New Studies Make It Official: Sex Doesn’t Sell

Betty White on wrecking ball, showing sex doesn't sell

There is the famous adage that half of any advertising budget is wasted, but no one knows which half. Recent studies seem to have found some of the waste, and that is advertising that uses sexual content.

Yes, sex doesn’t sell after all.

These are the findings of a new a study published by the academic journal Psychological Bulletin.

For those of you who cannot believe this, let me repeat: sex doesn’t sell after all.


Why it doesn’t sell


The study found that sexual imagery in television diverts viewers’ attention from a brand. In a Bloomberg interview, Brad Bushman, a professor of communication and psychology at Ohio State University and co-author of the study, said plainly:

It never helps to have violence and sex in commercials. It either hurts, or has no effect at all.

Just as stunning as how bikini-clad starlets or bare-chested incubi won’t sell your brand, is the reality that there is no “significant difference in how men and women reacted to the different types of advertising.” However, the broader compilation of data showed that sex had a larger effect on males, according to Bushman.
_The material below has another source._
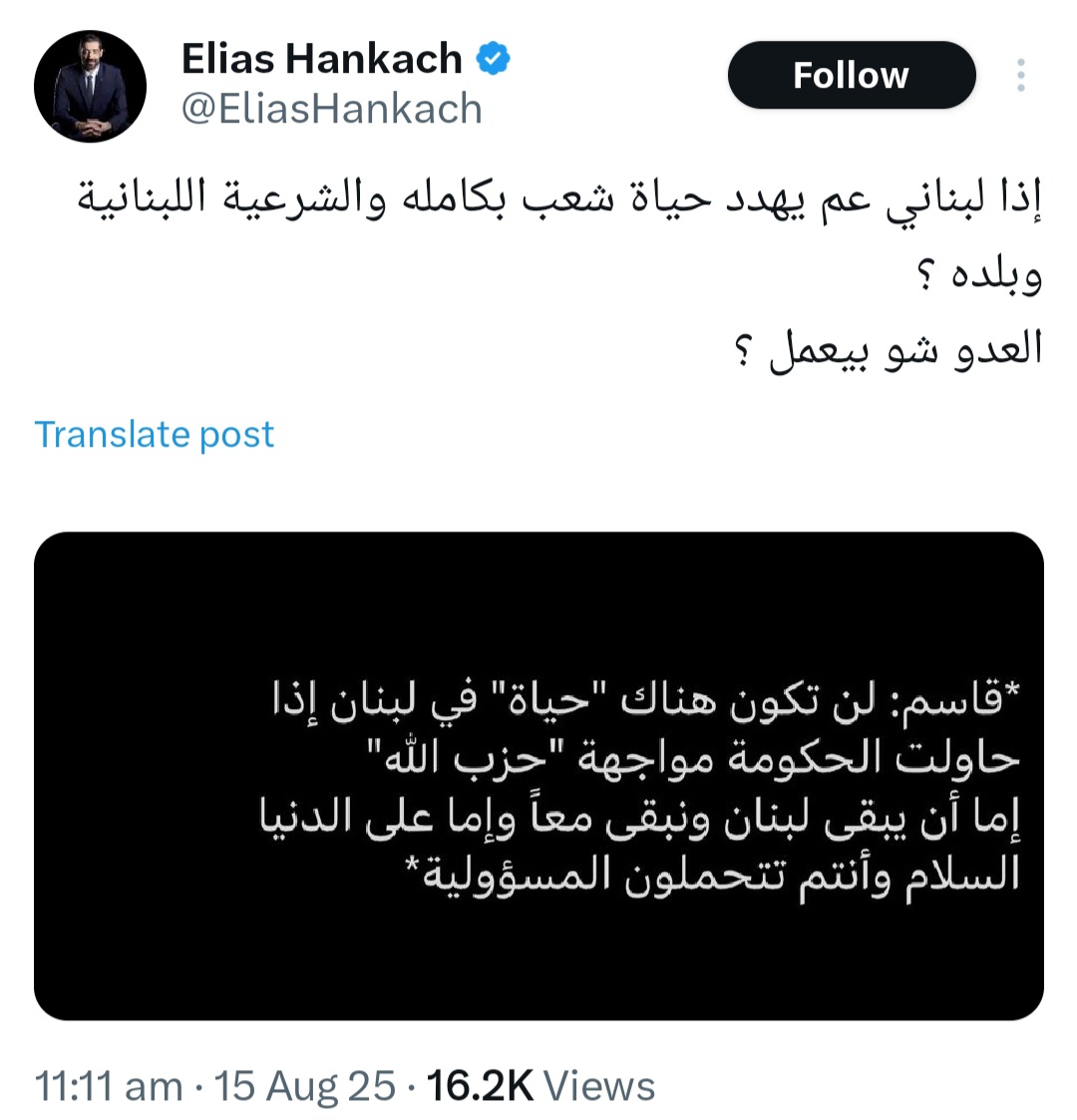The height and width of the screenshot is (1120, 1077).
Task: Select the @EliasHankach handle
Action: pos(332,109)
Keeping up with astounding news is the reality that the study’s findings are not even new. A 2007 study from the University College London claimed:  “There was no main effect of advertisement type on brand recall suggesting that the presence of sex in advertising does not assist memory for the advertisement.”


How sex became prevalent in advertising


How did the maxim of “sex sells” become a mainstay of advertising, marketing and even computer hacking (cough…Ashley Madison)? It seems intuitive that one of humanity’s primal urges get placed at the center of any selling effort. However, sexual imagery was basically nonexistent a century ago, with a few exceptions like the Pearl Tobacco brand and the W. Duke & Sons trading cards, both which featured sexually provocative divas.
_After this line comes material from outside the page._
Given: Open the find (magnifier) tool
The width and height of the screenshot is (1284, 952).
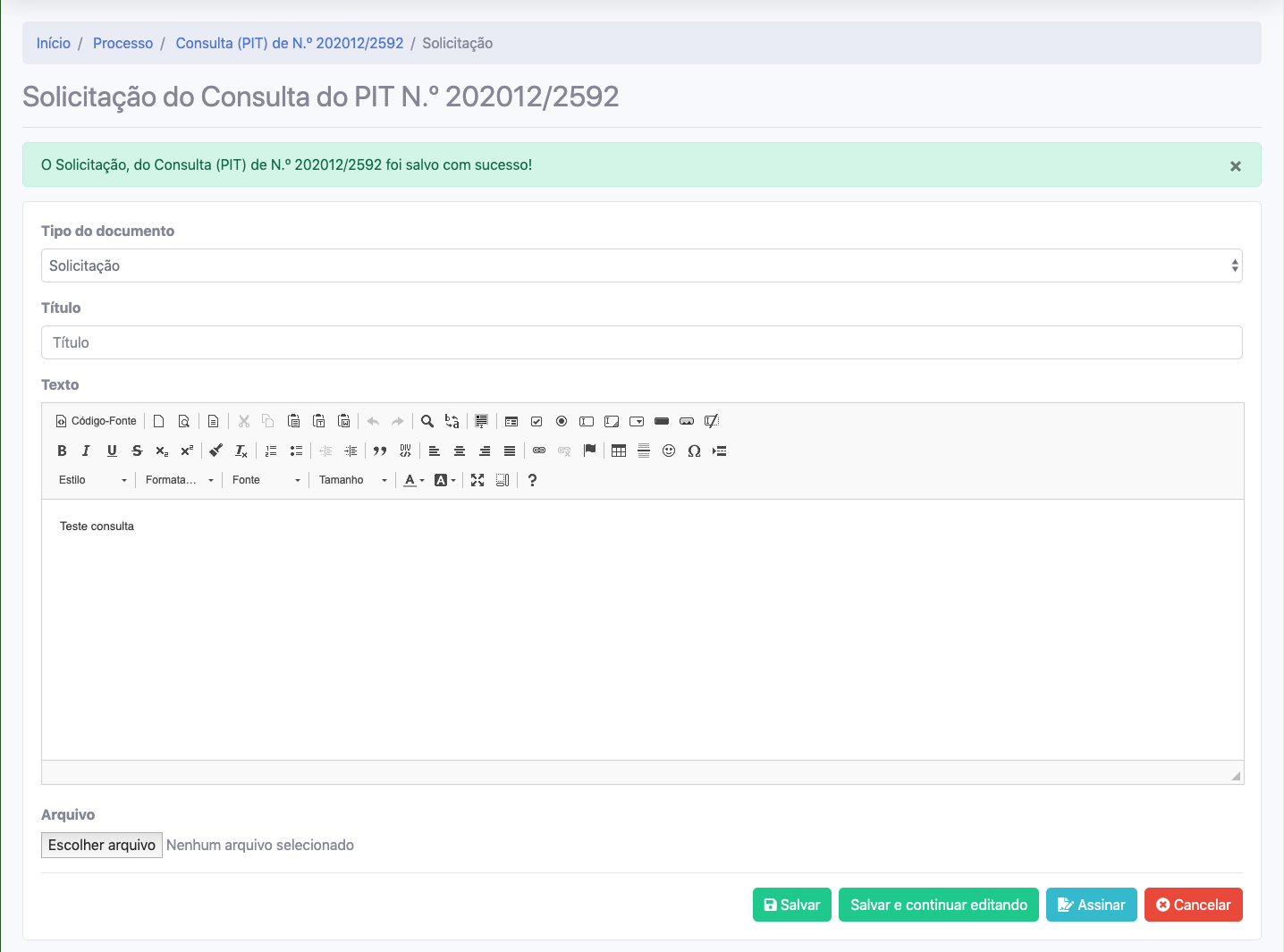Looking at the screenshot, I should tap(427, 421).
So exactly what happened to society?


We can probably blame one person in history: Ernest Dichter

Dichter is considered one of the fathers of the market research and the focus group. Thriving in the early to mid-20th century, he was heavily influenced by Sigmund Freud. That meant Dichter viewed individuals as oceans of unconscious, primordial desires that surfaced with the right stimuli. Sex was one of them.

As I wrote in Freud and the Intriguing History of the Focus Group:

It is said that sex sells, but to a Freudian like Dichter the truth is that sex buys. Our sexual urges and identities are with us every moment, even when purchasing mundane items, Dichter thought. He always advocated, not always successfully, that his clients heavily employ phallic symbols, curvatures in design and pleasured-looking models—all coyly hidden in a conservative era.

Dichter’s ideas were extremely successful, making brands like Betty Crocker and Ivory Soap iconic to consumers (with plenty of subliminal messaging). He was the main influence on why Barbie looks like…well…Barbie.

Ernest Dichter (August 14, 1907 - November 21, 1991)

Ernest Dichter (August 14, 1907 – November 21, 1991)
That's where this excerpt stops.